In the field of quantum thermodynamics, he clarified the definitions and computational expressions of “work” and “heat” in quantum systems, and obtained the necessary and sufficient conditions for the generation of “work” and “heat,” thereby solving a long-standing theoretical problem.

Professor Liang has supervised more than sixty graduate students. Nearly half of them continued their academic careers at prestigious universities and research institutes in China and abroad, with several receiving major talent program support such as the “Excellent Young Scientists Fund (Youqing)” and the “Distinguished Young Scholars Fund.”

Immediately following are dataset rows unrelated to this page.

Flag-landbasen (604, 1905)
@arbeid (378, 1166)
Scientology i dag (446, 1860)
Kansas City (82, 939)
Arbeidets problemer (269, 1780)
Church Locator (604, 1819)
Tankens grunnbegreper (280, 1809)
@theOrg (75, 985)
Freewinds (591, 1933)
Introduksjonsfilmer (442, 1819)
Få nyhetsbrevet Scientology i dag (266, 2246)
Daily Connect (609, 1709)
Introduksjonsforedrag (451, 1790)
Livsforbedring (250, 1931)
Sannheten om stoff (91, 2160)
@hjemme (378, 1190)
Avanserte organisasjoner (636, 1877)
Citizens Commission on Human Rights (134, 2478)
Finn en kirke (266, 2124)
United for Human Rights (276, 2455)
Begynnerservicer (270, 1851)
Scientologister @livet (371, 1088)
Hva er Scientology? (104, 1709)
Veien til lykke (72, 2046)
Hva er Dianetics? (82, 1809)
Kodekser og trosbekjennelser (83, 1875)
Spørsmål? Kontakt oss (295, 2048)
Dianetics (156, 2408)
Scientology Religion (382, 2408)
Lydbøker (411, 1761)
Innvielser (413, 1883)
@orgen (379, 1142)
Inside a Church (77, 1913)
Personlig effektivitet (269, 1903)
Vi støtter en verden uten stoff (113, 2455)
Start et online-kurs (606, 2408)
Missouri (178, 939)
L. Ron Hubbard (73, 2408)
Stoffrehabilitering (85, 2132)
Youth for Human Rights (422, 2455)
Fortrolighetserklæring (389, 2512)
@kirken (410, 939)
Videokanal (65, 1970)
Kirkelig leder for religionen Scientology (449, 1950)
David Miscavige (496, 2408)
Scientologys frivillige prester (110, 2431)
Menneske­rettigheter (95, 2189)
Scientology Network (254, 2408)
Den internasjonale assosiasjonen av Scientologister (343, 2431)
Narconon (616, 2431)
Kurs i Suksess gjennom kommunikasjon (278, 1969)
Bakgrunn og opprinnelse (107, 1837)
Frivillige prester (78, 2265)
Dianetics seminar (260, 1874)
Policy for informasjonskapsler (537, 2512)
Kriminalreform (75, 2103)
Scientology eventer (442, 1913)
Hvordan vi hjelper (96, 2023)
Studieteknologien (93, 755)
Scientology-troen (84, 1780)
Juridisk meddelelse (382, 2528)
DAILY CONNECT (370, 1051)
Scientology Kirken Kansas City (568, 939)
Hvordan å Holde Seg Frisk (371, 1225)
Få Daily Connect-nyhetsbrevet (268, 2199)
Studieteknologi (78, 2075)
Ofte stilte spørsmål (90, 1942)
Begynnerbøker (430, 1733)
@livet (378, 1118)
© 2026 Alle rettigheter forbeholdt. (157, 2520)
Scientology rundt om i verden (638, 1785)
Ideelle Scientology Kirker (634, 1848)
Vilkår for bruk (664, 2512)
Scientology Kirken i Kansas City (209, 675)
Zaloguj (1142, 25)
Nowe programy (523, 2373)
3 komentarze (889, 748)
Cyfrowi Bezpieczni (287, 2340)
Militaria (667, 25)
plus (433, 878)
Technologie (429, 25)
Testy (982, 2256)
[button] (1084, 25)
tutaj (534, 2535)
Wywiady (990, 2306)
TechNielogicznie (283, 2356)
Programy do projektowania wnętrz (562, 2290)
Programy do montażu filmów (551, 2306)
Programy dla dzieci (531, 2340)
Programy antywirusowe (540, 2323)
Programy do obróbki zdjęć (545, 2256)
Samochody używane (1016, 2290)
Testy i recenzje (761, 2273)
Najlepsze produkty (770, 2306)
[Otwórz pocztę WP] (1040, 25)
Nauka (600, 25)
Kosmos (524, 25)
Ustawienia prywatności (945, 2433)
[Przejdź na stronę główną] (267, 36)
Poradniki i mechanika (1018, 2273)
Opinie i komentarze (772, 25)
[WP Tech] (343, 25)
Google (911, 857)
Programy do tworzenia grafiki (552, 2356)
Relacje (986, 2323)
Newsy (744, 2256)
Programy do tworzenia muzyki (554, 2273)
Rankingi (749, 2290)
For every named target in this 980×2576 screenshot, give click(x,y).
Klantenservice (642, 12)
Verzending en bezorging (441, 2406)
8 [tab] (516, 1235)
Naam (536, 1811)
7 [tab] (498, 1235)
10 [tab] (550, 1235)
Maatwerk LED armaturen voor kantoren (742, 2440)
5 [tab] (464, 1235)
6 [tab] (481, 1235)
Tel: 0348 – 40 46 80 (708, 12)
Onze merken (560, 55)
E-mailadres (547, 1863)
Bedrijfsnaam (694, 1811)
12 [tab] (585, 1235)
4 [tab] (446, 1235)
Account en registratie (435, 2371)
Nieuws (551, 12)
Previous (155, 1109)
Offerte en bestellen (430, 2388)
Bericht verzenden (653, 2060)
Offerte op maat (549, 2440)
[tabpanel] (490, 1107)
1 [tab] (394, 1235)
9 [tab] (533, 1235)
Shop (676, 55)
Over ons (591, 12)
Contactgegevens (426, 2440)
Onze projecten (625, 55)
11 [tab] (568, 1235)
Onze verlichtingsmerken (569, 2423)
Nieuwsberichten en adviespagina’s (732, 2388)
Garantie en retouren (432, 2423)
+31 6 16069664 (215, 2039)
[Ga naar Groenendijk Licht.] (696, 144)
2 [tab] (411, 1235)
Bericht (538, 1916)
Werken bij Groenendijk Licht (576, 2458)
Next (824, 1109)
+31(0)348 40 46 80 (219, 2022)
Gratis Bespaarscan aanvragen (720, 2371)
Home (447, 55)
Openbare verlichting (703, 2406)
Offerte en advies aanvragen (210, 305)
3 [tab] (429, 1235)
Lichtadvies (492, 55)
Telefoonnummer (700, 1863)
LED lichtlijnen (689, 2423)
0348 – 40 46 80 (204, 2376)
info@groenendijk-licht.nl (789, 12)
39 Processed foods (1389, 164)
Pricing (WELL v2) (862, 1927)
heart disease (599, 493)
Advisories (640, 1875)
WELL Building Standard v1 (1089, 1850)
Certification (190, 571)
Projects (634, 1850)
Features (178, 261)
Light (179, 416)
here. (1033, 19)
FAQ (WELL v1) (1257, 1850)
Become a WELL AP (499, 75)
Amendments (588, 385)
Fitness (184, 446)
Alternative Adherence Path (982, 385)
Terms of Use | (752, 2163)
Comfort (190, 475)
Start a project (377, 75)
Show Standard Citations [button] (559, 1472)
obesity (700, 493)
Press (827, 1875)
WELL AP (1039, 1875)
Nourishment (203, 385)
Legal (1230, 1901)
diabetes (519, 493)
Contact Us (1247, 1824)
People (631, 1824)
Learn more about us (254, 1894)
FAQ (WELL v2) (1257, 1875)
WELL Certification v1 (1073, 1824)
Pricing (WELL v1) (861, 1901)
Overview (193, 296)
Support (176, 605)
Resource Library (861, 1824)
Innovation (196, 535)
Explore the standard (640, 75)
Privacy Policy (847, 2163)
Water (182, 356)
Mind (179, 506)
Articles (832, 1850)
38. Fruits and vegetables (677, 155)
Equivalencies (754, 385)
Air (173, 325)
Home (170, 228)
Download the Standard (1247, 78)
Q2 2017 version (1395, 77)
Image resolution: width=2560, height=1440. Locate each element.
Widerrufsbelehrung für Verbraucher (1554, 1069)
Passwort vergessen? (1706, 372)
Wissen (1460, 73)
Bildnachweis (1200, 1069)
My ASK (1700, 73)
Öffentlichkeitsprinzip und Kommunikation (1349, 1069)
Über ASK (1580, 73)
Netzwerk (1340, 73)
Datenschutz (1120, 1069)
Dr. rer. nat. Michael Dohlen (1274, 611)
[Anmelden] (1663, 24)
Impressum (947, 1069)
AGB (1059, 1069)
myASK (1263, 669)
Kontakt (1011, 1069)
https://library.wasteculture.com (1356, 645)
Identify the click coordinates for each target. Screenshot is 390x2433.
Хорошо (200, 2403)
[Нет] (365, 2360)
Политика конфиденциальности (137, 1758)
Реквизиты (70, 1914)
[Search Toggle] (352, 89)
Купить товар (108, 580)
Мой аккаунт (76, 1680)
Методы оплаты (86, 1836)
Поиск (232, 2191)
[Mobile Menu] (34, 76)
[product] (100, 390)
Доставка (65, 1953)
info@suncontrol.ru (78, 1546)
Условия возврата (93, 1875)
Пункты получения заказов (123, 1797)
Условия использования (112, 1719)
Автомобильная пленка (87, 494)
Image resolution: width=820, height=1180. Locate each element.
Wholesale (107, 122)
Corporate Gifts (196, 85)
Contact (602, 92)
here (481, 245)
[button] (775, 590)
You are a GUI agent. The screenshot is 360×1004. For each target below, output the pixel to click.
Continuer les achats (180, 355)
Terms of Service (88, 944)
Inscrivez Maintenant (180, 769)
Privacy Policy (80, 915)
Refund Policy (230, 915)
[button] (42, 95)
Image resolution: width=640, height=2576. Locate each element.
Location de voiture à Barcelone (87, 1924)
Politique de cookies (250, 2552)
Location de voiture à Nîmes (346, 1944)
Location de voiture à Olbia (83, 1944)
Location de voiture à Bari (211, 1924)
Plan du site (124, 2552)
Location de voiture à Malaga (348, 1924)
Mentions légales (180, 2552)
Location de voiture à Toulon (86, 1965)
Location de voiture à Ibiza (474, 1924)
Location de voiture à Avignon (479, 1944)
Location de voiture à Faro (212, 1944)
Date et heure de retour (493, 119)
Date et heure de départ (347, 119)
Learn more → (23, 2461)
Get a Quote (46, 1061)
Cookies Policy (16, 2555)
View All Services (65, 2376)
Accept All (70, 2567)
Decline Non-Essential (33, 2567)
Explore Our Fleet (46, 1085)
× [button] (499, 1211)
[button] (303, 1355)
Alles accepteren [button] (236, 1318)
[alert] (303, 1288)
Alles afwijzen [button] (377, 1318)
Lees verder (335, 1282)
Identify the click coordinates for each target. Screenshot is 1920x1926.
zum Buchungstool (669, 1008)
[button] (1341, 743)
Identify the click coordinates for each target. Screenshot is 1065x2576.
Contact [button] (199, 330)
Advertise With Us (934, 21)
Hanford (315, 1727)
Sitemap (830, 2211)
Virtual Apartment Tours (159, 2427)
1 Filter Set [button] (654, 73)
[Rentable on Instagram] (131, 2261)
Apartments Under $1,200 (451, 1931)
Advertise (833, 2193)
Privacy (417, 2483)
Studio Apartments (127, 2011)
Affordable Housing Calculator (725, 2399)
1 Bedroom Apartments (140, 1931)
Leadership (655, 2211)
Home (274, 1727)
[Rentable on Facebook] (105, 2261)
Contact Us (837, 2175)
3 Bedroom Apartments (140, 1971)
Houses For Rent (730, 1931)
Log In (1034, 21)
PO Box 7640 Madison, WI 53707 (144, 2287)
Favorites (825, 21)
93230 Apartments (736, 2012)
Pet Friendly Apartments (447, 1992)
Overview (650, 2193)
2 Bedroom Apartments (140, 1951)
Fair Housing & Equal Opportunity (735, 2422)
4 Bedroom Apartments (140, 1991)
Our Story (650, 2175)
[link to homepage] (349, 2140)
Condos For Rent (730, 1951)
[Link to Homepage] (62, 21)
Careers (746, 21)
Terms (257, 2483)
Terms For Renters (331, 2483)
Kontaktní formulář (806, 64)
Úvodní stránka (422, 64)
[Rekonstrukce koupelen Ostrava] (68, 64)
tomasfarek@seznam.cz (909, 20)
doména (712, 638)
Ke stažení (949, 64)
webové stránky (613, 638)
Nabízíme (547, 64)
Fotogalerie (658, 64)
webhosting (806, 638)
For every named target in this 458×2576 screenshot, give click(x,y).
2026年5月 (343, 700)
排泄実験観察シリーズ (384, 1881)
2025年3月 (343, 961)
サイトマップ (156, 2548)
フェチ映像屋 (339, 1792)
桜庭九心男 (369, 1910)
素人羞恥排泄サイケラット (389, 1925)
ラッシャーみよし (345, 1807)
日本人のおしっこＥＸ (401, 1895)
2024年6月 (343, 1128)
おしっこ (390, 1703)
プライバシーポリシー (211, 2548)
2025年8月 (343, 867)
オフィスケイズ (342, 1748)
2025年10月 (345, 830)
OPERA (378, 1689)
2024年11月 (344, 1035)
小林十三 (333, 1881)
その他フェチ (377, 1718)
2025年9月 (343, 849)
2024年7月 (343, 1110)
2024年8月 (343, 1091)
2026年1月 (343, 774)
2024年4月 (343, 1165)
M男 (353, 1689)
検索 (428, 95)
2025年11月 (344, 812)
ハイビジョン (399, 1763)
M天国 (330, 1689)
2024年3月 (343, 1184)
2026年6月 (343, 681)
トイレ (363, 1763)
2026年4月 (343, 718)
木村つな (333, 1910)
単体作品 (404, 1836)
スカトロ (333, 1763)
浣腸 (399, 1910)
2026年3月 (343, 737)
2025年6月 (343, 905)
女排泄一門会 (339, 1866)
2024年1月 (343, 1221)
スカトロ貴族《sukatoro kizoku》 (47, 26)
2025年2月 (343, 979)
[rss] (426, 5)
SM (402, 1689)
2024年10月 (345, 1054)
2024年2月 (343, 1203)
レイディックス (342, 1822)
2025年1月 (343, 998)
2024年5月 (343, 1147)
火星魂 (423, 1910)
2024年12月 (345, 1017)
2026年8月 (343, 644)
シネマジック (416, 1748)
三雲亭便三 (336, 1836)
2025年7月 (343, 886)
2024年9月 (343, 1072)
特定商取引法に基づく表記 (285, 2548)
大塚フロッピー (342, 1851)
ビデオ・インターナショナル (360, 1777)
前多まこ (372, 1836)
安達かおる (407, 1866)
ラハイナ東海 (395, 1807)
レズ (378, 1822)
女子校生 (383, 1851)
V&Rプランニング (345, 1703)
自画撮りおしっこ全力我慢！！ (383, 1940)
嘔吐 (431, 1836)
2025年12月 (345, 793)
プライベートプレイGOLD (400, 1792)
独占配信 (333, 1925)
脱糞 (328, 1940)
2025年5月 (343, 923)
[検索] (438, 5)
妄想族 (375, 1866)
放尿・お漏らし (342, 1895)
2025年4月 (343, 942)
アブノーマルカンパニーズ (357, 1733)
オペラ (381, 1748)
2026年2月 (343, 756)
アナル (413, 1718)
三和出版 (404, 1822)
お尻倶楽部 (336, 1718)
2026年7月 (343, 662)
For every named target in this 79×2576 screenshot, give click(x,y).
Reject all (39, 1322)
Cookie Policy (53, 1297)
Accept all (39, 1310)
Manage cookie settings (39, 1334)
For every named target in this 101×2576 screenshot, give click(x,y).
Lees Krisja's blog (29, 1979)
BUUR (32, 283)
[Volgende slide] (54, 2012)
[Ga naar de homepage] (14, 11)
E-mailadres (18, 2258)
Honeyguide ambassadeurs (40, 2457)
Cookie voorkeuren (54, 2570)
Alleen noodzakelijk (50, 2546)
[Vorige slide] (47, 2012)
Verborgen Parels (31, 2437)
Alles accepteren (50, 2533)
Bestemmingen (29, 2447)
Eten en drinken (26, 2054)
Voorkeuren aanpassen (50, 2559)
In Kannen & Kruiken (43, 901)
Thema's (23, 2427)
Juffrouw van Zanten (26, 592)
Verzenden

Current Interests and Prospects

In recent years, Professor Liang has gradually extended his research interests to the dynamics of national macroeconomic operations, on an exploratory basis. He has sought to draw on the methods and approaches of theoretical physics used to study the microscopic world to model and analyze the evolution of economic data, and, in combination with artificial intelligence, explore trends in economic development, striving to promote the integration of science and society. At the same time, he has shown a strong interest in the construction and application of data systems for small and medium-sized enterprises, actively exploring digital transformation paths in areas such as data storage, data management, model training, and industry early-warning systems, with the aim of empowering enterprises and enhancing their data-driven decision-making capabilities.